Subtítulo: Apesar do registro no sistema da Justiça Eleitoral, ex-deputado está com os direitos políticos suspensos e, se a decisão for mantida, não poderá disputar as eleições de 2026.
Com o início da campanha eleitoral se aproximando, marcado para 16 de agosto, os pré-candidatos intensificam agendas, visitas às bases e articulações políticas. Embora ainda não possam pedir votos ou realizar propaganda eleitoral nos moldes previstos pela legislação, muitos já percorrem o estado em busca de apoio.
Ao analisar os registros de candidaturas, o Boletim Bahia identificou que o ex-deputado estadual Marcel Moraes aparece como candidato pelo PSDB. No entanto, o registro chama atenção porque o político permanece inelegível até 2030 em razão de decisão da Justiça Eleitoral, que cassou seu mandato por abuso de poder econômico e captação ilícita de sufrágio. Caso essa decisão permaneça válida, ele não poderá disputar o pleito deste ano.
Marcel Moraes também acumula episódios de grande repercussão pública envolvendo denúncias e ocorrências policiais. Entre elas está um caso registrado por uma ex-companheira, que procurou a polícia e solicitou medida protetiva após denunciar supostas agressões. O ex-deputado negou as acusações e afirmou que o desentendimento teria ocorrido por divergências relacionadas aos cuidados com um animal.
Outro episódio ocorreu durante a campanha municipal em Salvador, quando Marcel se envolveu em uma confusão em frente ao Hospital Municipal. Na ocasião, houve registro de ocorrência policial envolvendo pessoas ligadas a outra candidatura. O caso ganhou ampla repercussão na época.

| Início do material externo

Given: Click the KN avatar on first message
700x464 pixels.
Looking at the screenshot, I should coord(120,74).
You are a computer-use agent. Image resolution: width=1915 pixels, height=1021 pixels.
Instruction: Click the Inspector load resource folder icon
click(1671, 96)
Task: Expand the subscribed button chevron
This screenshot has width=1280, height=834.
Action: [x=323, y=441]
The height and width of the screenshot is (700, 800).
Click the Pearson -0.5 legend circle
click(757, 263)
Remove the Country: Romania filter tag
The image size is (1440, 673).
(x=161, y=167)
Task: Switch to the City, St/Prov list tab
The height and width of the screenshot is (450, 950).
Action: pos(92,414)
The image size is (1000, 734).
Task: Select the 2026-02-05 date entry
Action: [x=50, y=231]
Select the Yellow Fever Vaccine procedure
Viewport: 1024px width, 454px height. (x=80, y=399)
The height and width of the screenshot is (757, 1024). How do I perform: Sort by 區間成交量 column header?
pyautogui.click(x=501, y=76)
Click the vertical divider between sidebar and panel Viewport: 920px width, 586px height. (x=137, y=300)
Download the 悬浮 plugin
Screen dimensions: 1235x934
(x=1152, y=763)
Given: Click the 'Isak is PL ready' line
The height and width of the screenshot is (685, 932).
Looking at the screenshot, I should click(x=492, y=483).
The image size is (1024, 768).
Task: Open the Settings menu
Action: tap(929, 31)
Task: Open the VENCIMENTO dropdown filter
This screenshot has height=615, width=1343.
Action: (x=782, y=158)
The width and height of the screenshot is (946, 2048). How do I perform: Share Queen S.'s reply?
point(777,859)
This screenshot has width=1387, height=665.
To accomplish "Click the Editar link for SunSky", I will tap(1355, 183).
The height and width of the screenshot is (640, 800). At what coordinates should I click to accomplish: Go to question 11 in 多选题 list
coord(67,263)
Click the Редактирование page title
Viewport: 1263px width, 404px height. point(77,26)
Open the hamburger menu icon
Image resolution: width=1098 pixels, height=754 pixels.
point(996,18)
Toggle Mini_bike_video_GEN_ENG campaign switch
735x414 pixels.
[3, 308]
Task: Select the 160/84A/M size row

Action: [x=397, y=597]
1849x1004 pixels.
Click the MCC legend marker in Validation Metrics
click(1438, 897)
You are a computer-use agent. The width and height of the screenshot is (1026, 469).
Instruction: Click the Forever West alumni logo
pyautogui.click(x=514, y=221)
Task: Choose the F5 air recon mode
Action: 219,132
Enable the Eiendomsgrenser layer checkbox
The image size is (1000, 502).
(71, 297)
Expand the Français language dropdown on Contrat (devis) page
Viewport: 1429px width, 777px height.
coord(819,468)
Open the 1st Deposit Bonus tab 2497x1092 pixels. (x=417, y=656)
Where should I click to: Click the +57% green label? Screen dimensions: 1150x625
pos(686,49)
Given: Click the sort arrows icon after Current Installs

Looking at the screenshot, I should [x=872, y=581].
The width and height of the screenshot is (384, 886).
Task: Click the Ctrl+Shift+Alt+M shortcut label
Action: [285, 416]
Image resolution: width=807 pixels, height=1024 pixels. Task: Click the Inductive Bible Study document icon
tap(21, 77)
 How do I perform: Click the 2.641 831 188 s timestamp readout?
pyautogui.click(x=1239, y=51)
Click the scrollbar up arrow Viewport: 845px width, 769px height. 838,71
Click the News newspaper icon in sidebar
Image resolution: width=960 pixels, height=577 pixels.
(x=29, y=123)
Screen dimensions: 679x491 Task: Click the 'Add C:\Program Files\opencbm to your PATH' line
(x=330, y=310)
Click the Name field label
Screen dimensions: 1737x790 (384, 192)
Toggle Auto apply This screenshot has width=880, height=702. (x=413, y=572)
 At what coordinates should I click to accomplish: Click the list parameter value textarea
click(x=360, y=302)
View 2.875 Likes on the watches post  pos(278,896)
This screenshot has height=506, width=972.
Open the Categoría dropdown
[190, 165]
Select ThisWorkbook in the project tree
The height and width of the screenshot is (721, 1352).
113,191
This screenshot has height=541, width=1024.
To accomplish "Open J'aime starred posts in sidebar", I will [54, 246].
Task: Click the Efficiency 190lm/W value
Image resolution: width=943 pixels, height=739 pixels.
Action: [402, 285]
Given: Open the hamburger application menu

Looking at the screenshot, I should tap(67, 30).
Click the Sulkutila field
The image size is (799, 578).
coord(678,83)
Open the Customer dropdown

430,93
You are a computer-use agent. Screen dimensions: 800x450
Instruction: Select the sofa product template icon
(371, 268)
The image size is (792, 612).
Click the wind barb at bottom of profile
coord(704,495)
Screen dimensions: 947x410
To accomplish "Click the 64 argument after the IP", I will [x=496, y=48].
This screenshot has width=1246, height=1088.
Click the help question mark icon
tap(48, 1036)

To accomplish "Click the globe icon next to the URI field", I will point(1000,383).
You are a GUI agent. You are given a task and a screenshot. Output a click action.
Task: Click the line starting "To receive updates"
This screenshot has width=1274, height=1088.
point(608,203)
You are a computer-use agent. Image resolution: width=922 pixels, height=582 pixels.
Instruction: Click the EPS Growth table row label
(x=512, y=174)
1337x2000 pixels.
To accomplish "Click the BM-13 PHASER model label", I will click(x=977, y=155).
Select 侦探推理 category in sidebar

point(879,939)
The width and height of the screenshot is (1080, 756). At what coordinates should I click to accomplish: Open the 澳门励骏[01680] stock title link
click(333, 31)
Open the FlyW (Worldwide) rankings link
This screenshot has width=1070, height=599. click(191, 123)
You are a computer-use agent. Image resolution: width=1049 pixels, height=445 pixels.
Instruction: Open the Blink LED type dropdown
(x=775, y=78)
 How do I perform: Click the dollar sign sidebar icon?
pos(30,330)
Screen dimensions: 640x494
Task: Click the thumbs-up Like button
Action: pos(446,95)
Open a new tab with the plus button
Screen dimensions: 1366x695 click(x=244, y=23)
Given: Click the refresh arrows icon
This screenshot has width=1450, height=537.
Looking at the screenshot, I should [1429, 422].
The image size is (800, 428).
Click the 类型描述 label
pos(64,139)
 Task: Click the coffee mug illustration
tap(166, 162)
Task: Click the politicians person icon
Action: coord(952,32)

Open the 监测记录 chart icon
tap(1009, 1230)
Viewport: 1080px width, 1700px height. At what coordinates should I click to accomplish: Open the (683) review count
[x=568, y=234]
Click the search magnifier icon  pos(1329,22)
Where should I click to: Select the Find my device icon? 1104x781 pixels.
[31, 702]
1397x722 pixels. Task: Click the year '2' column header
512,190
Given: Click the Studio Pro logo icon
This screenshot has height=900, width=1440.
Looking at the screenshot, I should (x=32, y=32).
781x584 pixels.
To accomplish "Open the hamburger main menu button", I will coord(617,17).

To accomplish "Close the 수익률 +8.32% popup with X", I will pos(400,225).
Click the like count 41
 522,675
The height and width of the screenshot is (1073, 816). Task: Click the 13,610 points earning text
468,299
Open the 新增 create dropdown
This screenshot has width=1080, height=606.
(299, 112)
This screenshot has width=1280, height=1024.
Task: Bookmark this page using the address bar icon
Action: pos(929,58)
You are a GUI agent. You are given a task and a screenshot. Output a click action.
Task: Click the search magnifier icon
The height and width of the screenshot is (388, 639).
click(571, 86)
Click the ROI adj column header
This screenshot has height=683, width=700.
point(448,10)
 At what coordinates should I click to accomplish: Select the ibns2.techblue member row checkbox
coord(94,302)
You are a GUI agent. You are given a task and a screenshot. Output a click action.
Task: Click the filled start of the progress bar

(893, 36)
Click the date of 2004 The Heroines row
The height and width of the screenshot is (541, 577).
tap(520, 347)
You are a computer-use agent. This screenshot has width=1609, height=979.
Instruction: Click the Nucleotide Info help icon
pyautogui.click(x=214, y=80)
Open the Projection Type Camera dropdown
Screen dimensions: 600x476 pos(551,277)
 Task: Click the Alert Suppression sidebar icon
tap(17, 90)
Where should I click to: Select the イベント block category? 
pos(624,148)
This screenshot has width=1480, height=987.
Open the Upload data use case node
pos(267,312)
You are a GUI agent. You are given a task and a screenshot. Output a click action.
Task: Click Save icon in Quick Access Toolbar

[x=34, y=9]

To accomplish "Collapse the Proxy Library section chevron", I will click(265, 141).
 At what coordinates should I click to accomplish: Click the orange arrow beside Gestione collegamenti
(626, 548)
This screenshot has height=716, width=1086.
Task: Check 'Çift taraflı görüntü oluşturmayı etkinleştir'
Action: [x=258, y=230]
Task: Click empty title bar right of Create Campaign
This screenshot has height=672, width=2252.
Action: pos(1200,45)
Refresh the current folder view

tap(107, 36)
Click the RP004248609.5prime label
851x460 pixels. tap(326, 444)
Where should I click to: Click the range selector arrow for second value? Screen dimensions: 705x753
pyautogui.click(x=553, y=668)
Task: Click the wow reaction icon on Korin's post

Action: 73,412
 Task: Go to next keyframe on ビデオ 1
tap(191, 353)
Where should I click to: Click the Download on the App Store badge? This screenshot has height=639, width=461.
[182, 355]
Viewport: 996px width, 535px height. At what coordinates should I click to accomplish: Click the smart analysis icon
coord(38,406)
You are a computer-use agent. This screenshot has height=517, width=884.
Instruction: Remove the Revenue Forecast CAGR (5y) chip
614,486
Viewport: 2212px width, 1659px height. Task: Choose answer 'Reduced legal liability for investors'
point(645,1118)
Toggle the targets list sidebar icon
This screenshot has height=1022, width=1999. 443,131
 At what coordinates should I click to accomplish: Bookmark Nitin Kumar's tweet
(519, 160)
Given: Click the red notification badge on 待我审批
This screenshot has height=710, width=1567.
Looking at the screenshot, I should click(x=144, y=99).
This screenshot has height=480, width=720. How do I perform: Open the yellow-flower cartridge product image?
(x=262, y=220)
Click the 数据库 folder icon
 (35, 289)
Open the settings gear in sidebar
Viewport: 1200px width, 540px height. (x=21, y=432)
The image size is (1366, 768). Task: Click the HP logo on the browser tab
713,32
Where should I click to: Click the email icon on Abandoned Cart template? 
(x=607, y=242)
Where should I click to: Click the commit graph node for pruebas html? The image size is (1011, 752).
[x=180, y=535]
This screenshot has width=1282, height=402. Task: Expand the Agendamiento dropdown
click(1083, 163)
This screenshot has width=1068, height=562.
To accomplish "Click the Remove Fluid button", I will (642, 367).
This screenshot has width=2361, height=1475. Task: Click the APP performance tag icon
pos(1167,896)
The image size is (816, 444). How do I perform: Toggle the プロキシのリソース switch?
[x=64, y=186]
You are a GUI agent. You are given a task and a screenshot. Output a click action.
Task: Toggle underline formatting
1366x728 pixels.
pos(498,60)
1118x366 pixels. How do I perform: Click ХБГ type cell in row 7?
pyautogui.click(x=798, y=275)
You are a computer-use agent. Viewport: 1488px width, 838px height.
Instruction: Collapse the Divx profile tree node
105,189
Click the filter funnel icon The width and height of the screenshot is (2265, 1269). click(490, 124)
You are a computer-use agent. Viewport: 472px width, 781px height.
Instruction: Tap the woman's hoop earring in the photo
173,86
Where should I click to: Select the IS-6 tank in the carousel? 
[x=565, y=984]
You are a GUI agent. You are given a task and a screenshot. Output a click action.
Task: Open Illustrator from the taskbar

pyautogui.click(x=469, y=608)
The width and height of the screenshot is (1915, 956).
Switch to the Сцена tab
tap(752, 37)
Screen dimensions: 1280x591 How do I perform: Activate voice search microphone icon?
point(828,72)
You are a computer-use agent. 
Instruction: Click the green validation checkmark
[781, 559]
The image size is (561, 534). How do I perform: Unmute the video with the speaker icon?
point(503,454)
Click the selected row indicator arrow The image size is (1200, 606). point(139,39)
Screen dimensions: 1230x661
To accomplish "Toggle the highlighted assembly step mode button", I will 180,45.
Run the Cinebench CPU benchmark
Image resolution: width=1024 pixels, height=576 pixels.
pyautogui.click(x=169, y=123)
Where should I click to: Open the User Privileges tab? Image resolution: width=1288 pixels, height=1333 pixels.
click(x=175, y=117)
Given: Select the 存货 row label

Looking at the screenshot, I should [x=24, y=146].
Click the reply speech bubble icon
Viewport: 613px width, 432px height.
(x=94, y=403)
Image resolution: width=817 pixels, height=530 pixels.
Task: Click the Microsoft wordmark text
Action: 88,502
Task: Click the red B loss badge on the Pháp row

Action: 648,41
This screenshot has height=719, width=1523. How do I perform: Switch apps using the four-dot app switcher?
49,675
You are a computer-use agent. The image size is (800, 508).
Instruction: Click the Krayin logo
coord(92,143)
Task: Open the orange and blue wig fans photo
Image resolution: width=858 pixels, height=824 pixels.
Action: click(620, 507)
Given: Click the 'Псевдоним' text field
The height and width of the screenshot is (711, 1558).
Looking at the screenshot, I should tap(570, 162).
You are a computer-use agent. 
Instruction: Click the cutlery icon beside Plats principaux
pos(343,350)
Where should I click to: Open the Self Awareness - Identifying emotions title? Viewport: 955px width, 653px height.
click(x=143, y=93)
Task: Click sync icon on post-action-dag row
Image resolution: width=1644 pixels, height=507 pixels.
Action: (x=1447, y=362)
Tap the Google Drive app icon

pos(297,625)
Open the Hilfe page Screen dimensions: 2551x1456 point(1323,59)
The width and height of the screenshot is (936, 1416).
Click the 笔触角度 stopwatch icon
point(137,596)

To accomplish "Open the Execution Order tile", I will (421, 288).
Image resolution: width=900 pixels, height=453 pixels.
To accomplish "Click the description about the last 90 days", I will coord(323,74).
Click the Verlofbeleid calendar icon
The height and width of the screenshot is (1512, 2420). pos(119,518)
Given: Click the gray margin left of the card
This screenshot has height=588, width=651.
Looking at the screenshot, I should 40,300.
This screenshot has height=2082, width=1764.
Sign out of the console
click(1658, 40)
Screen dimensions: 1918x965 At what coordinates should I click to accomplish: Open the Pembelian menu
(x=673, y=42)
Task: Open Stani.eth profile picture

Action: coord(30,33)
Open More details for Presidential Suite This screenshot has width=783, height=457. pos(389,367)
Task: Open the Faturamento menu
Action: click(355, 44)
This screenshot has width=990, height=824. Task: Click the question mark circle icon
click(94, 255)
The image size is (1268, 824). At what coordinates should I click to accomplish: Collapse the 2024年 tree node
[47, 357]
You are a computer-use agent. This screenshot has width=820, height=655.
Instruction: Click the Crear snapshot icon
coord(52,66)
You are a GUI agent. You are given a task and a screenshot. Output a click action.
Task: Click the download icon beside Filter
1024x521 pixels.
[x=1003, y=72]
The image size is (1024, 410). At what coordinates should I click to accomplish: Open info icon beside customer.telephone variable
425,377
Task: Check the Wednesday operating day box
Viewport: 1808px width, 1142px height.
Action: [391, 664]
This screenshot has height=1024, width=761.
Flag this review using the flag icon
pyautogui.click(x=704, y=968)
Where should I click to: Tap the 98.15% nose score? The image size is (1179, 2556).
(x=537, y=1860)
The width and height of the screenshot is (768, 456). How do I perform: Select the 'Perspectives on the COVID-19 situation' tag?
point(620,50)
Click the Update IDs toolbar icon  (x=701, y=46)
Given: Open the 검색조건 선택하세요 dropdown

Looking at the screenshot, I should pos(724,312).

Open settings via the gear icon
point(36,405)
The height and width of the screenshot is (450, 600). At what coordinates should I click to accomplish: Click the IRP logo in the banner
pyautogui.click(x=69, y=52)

Apesar do registro da candidatura, Marcel Moraes sequer apresentou fotografia no sistema da Justiça Eleitoral até o momento. Especialistas em direito eleitoral lembram que o simples registro não garante a participação na eleição, principalmente quando há decisão de inelegibilidade em vigor.
O caso também levanta questionamentos sobre os critérios adotados pelos partidos na formalização de candidaturas. Pela legislação eleitoral, partidos podem registrar candidatos que posteriormente tenham sua situação analisada pela Justiça Eleitoral. A palavra final sobre a validade da candidatura cabe ao Judiciário.